North Korean hackers are using a new version of the DTrack backdoor to attack organizations in Europe and Latin America.
DTrack is a modular backdoor featuring a keylogger, a screenshot snapper, a browser history retriever, a running processes snooper, an IP address and network connection information snatcher, and more.
Apart from spying, it can also run commands to perform file operations, fetch additional payloads, steal files and data, and execute processes on the compromised device.
The new malware version doesn’t feature many functional or code changes compared to samples analyzed in the past, but it is now deployed far more widely.
A wider distribution
As Kaspersky explains in a report published today, their telemetry shows DTrack activity in Germany, Brazil, India, Italy, Mexico, Switzerland, Saudi Arabia, Turkey, and the United States.
The targeted sectors include government research centers, policy institutes, chemical manufacturers, IT service providers, telecommunication providers, utility service providers, and education.
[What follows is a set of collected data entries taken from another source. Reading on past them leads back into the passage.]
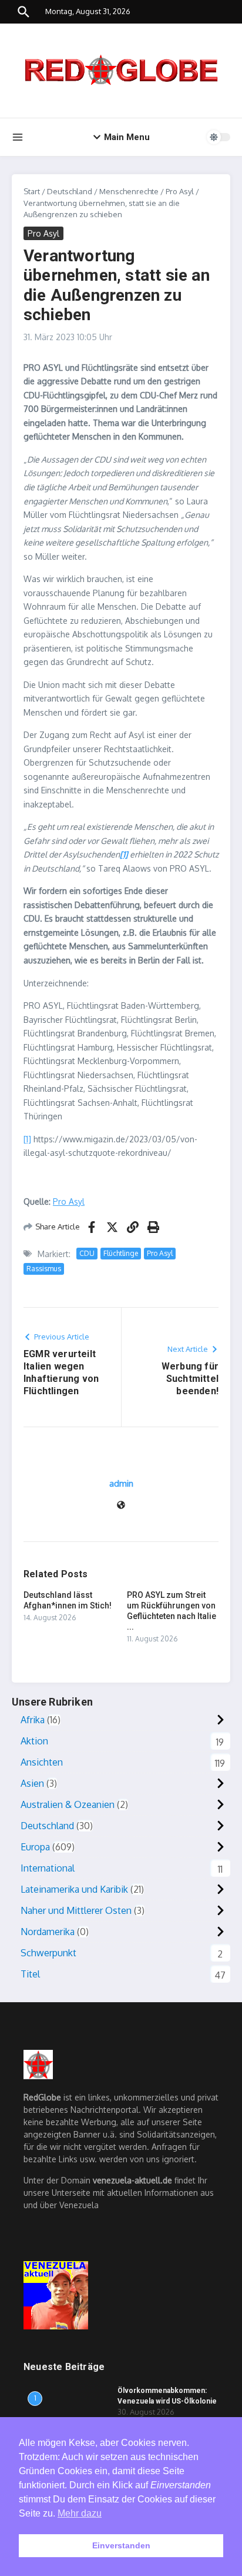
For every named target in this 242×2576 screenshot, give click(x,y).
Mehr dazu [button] (80, 2513)
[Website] (121, 1506)
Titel (30, 1974)
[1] (27, 1139)
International (48, 1868)
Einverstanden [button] (121, 2545)
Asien (32, 1783)
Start (31, 191)
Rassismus (43, 1268)
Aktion (34, 1741)
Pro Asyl (180, 191)
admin (121, 1483)
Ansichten (42, 1762)
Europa (35, 1847)
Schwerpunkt (48, 1953)
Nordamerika (48, 1931)
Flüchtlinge (120, 1253)
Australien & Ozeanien (68, 1804)
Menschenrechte (129, 191)
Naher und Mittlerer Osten (76, 1910)
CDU (87, 1253)
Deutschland (69, 191)
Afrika (33, 1720)
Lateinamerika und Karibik (74, 1889)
In the new campaign, Kaspersky has seen DTrack distributed using filenames commonly associated with legitimate executables.
For example, one sample they shared is distributed under the ‘NvContainer.exe’ file name, which is the same name as a legitimate NVIDIA file.
Kaspersky told BleepingComputer that DTrack continues to be installed by breaching networks using stolen credentials or exploiting Internet-exposed servers, as seen in previous campaigns.
When launched, the malware goes through multiple decryption steps before its final payload is loaded via process hollowing into an “explorer.exe” process, running directly from memory.
The only differences to past DTrack variants are it now uses API hashing to load libraries and functions instead of obfuscated strings, and that the number of C2 servers has been cut by half to just three.
Some of the C2 servers uncovered by Kaspersky are “pinkgoat[.]com”, “purewatertokyo[.]com”, “purplebear[.]com”, and “salmonrabbit[.]com.”
DTrack attribution
Kaspersky attributes this activity to the North Korean Lazarus hacking group and claims the threat actors use DTrack whenever they see the potential for financial gains.
In August 2022, the same researchers linked the backdoor to the North Korean hacking group tracked as ‘Andariel,’ which deployed Maui ransomware in corporate networks in the U.S. and South Korea.
In February 2020, Dragos linked DTrack to a North Korean threat group, ‘Wassonite,’ which attacked nuclear energy and oil and gas facilities.